In a recent interview with Music Is Win's Tyler Larson, Thal pointed out that the conversation around Chinese Democracy had been tainted for years before the album actually arrived. But that doesn't change the fact that the music is good.
"At the time, people were still just going on about how it took this long to make and it took this much money and all that nonsense. And I always said, 'Wait 20 years. People are going to forget about all of this stuff, all of this baggage that they're trying to attach to this record.' And they're just going to listen to it for what it is and just listen to it as music," Thal said.
Axl Rose was universally cast as the villain in Guns N' Roses' mid-'90s breakup. While his former GNR bandmates went on to success with other projects, the singer was seemingly marooned in the studio for 10 years working on the album, scrutinizing every aspect, determined to create a masterpiece.

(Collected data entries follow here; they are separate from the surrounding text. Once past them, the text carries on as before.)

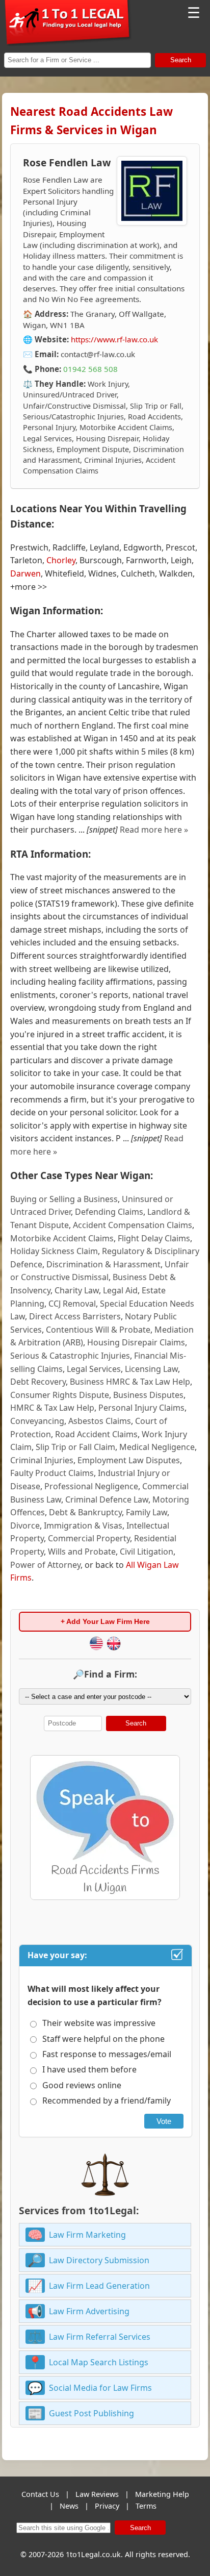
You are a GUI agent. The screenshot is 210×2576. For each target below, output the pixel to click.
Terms (146, 2506)
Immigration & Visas (83, 1525)
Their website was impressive (98, 2023)
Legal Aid (120, 1290)
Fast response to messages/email (106, 2054)
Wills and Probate (82, 1551)
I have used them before (89, 2069)
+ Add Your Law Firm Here (105, 1621)
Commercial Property (89, 1538)
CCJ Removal (72, 1303)
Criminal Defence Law (106, 1499)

Repeated delays in Chinese Democracy's release and changes in Guns N' Roses' membership only added to the pressure and the eventual toxicity of the album's reception. Thal was in GNR from 2006 to 2014 and recorded guitars for every track on Chinese Democracy.
He's certain the album will continue to grow in popularity, especially as the revamped version of the band continues to perform the Chinese Democracy material in its live shows and the fans' hard-feelings about the album further subside.
"They're going to hear so many layers of things and such an interesting combination of parts and people and changes in style and technology that was happening over the course of ...10-ish years from when they started writing to when it was actually on the shelves in stores," Thal added. "I don't think any album in the history of rock went through those kinds of changes. It's a very special album with a lot of history just within each song that has layers to it. I'm grateful that they had me on it."